Collected data entries:
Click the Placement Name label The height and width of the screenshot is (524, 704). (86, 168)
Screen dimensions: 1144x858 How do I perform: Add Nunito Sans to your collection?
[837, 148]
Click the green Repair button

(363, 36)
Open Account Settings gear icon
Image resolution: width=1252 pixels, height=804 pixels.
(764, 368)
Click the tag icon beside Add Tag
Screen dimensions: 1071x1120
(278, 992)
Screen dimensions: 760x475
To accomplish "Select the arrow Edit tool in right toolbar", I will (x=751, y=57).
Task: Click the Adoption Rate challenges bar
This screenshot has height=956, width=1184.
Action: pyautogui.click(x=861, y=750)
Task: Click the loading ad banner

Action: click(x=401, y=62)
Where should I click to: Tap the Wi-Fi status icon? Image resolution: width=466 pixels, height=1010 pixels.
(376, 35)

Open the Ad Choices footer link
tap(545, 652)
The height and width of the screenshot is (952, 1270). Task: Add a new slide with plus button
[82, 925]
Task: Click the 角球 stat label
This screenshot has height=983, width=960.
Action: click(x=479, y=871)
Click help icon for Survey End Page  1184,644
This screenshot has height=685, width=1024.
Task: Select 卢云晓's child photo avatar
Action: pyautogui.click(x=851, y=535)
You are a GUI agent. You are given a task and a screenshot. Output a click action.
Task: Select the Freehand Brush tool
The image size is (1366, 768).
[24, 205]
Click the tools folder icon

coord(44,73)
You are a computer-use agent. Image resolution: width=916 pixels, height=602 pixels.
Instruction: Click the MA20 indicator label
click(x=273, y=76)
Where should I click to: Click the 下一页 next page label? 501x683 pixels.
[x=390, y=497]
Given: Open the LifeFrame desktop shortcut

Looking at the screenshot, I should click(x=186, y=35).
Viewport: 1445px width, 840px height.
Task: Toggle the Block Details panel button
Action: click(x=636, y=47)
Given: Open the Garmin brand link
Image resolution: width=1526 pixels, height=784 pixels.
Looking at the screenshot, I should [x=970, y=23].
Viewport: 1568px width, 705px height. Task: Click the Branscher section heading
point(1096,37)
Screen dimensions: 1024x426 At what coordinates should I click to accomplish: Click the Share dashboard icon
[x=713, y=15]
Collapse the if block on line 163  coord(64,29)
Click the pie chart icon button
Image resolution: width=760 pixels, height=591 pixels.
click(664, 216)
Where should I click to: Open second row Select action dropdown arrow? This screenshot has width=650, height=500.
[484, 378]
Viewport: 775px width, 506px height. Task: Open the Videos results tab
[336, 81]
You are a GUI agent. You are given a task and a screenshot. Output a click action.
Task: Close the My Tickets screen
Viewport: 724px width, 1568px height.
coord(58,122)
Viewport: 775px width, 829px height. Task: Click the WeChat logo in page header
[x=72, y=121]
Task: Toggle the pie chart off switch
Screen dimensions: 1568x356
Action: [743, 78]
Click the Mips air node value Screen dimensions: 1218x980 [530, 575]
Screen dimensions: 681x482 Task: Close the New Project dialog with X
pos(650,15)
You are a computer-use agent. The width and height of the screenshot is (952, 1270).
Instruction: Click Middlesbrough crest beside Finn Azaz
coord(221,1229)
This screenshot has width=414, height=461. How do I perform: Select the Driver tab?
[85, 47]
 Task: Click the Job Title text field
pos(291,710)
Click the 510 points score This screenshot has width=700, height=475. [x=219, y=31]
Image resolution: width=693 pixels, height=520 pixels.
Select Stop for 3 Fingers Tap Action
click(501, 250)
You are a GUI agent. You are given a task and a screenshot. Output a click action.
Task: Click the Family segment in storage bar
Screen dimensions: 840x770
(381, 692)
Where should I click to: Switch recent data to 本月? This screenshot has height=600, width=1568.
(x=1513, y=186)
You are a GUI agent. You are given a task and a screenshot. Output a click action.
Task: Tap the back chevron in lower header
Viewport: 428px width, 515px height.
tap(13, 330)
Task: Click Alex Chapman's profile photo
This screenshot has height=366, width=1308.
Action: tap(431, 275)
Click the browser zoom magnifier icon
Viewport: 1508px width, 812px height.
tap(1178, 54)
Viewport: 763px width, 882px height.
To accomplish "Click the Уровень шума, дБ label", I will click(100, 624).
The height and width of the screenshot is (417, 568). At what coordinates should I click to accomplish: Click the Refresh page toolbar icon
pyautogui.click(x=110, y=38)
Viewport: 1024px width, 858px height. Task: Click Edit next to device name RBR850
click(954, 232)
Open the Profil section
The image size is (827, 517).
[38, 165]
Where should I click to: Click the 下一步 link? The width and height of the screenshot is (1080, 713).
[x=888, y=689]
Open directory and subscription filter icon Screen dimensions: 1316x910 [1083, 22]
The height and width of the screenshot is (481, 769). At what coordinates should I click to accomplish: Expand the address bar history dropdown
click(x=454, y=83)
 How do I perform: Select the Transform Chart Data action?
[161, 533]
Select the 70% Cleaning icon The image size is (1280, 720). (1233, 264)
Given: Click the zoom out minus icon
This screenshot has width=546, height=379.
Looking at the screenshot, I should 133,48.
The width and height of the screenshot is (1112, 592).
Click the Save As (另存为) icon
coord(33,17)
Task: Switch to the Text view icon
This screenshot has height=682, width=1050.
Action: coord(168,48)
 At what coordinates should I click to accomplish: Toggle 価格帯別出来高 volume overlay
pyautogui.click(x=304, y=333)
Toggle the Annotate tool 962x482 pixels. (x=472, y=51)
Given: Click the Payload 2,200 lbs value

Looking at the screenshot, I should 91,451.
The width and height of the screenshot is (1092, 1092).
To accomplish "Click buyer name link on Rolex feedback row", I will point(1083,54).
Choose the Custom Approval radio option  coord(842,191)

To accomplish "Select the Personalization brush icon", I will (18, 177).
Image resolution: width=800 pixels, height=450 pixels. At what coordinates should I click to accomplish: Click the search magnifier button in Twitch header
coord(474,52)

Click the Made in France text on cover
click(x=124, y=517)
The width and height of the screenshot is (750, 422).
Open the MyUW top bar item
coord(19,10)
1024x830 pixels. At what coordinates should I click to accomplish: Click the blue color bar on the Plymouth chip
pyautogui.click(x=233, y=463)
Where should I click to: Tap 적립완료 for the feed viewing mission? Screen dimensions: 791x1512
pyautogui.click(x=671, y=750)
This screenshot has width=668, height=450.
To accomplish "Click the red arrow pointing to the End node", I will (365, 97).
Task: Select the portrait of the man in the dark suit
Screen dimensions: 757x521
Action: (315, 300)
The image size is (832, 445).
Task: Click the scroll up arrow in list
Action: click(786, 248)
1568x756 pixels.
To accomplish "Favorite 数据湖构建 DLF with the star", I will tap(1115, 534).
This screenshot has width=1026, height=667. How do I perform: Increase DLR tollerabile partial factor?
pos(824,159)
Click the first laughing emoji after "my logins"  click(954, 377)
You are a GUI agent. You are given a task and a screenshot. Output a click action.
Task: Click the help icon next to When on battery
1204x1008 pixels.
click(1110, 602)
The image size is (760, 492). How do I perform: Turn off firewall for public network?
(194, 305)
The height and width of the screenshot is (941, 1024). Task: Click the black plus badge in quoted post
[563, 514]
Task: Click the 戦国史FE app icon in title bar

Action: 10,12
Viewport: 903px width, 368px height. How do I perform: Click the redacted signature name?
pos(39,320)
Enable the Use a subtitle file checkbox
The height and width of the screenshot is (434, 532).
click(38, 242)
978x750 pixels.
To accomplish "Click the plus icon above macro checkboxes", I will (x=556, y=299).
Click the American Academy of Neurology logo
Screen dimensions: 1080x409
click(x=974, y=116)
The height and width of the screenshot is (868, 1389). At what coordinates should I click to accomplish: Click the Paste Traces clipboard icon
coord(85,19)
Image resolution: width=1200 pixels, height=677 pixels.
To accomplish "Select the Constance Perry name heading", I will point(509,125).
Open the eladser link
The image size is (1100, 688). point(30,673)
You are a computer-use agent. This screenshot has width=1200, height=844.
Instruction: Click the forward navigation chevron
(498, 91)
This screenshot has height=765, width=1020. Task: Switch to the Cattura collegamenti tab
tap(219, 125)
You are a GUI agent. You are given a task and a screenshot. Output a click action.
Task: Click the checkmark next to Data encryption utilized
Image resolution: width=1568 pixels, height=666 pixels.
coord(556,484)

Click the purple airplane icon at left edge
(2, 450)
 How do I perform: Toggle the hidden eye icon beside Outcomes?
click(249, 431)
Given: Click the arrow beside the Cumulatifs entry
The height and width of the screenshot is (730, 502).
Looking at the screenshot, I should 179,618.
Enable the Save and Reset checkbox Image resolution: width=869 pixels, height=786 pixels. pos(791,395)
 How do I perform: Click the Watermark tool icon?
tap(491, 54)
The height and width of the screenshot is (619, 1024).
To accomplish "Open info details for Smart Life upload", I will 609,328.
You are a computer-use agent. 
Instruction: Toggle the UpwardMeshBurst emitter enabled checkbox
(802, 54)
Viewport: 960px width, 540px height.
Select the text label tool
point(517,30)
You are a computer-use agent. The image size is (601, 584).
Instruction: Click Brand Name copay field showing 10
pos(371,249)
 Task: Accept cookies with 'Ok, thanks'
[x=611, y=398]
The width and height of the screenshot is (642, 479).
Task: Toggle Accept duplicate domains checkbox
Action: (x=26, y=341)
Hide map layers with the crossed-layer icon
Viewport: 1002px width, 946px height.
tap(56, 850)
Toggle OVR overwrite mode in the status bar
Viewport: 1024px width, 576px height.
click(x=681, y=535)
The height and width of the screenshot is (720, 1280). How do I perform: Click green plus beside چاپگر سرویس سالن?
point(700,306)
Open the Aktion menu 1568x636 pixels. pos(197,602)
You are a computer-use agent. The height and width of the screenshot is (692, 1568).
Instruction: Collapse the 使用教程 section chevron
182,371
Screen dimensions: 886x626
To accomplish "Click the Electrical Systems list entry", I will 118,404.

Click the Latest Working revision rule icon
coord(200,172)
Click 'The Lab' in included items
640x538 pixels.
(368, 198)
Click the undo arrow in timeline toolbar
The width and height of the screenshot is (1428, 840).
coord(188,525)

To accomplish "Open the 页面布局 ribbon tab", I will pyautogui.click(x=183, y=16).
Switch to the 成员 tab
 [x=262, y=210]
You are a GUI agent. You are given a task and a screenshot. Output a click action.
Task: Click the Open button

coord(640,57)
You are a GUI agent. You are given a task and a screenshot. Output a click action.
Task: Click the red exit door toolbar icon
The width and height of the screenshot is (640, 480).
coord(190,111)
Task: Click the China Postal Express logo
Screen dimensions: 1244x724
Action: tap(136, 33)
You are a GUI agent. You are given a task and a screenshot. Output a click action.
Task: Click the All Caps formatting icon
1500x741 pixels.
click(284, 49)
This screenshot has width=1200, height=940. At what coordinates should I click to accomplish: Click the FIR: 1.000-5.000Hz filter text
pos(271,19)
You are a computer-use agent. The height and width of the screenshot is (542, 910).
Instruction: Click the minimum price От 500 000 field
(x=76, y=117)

## [About this task]
Only the lines above starting at the one containing "Screen dimensions: 1071x1120" and ending at the one containing "Task: Click the 角球 stat label", both included, are to be returned, exactly as they read.

## [Output of the task]
Screen dimensions: 1071x1120
(278, 992)
Screen dimensions: 760x475
To accomplish "Select the arrow Edit tool in right toolbar", I will (x=751, y=57).
Task: Click the Adoption Rate challenges bar
This screenshot has height=956, width=1184.
Action: pyautogui.click(x=861, y=750)
Task: Click the loading ad banner

Action: click(x=401, y=62)
Where should I click to: Tap the Wi-Fi status icon? Image resolution: width=466 pixels, height=1010 pixels.
(376, 35)

Open the Ad Choices footer link
tap(545, 652)
The height and width of the screenshot is (952, 1270). Task: Add a new slide with plus button
[82, 925]
Task: Click the 角球 stat label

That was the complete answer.